Меня привлекло имя Андрея Белого. Я уже читала «Симфонии», была потрясена «Петербургом». Побежала на заседание Вольно-философской ассоциации, и все это вошло в мою жизнь на долгие годы.
Как передать впечатление от Андрея Белого? Первое впечатление: движения очень стройного тела в темной одежде. Движения говорят так же выразительно, как и слова. Они полны ритма. Аудитория самозабвенно слушает ворожбу. Мир — огранен как кристалл. Белый вертит его в руках, и кристалл переливается разноцветным пламенем. А вертящий — то покажется толстоносым, с раскосыми глазами, худощавым профессором, то вдруг — разрастутся глаза его так, что ничего, кроме этих глаз, не останется.

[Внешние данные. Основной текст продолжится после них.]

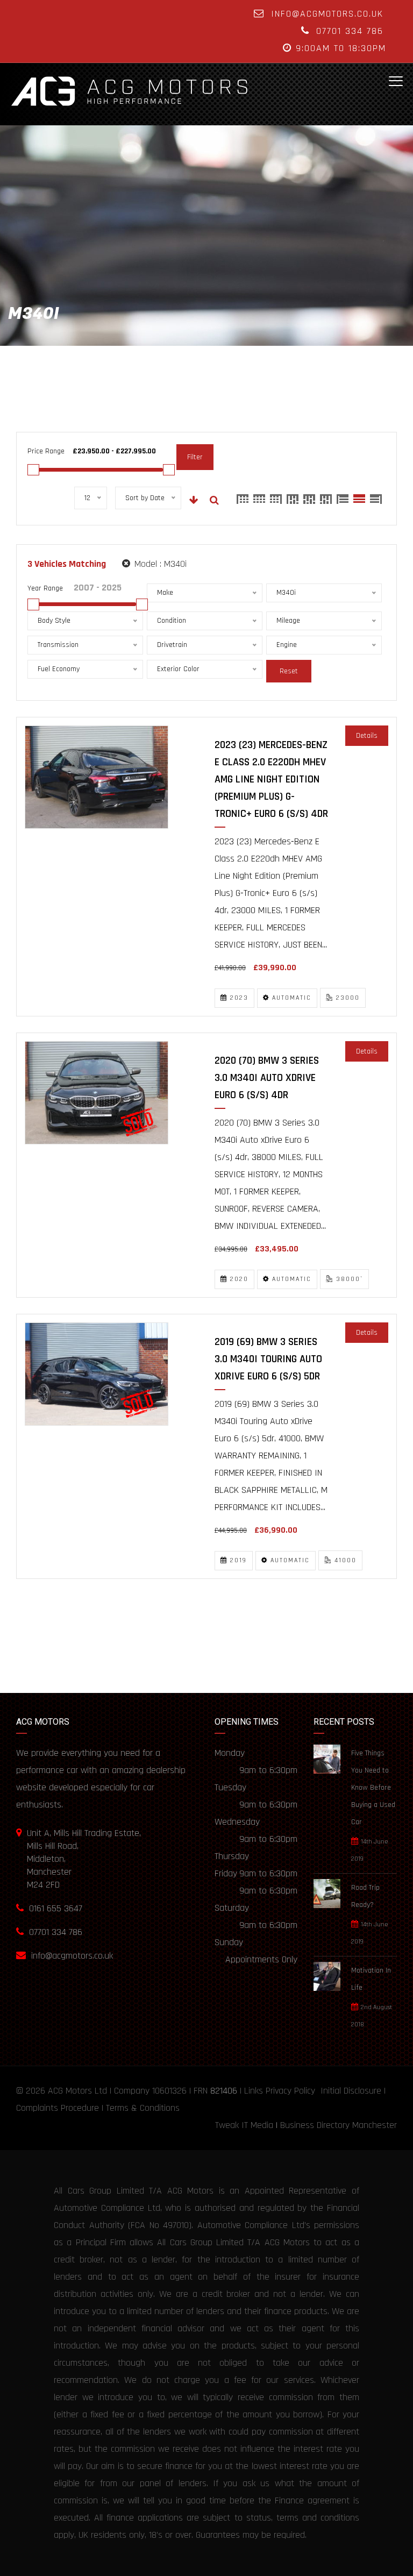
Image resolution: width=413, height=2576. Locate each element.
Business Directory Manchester (338, 2125)
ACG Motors (70, 2090)
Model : (159, 564)
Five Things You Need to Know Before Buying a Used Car (373, 1787)
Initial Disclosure (351, 2090)
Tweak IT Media (244, 2125)
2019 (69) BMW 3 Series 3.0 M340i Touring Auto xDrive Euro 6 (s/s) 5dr (268, 1359)
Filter (195, 457)
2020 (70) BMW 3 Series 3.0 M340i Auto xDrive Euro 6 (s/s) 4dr (267, 1078)
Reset (289, 671)
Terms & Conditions (143, 2108)
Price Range (46, 451)
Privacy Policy (290, 2090)
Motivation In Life (371, 1979)
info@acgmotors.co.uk (327, 14)
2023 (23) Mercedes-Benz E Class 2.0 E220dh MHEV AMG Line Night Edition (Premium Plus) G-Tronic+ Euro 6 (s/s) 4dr (271, 779)
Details (367, 736)
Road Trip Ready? (365, 1896)
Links (253, 2090)
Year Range (45, 588)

Все плавится в их синем свете.
Руки — легкие, властные, жестом вздымают все кверху. Он почти танцует, передавая движения мыслей.
Мы видели: из земли перед нами вдруг вырывался гейзер! Взлетал горячим туманом и пеной! Следите: как высок будет взлет! Какой ветер в лицо… Брызги то выше, то ниже… Запутается в них солнечный луч и станет радугой. Они то прозрачны, то белы от силы кипения. Может быть, гейзер разнесет все кругом? Что потом? Неизвестно. Но радостно! Блеск и сила вздымают. Веришь: сама уж лечу! Догоню сейчас, ухвачу сейчас гейзер. Знаю, знаю… В брызгах искрится что-то, что знала всегда, не умея сказать. Вот оно как! А мы и не ведали, что могут раскрыться смыслы и обещаются все новые открывания: исконно знакомого где-то, когда-то, сквозь глуби неизвестного…
Нельзя оторваться от гейзера!
Символизм стал не литературным течением, не системой художественных образов, а особым восприятием мира. Если рассматривать плоскость — нет символов. Но мир не плоскость, он — многогранен. Грани многоцветны, то есть многосмысловы. Кристалл факта заискрился символом.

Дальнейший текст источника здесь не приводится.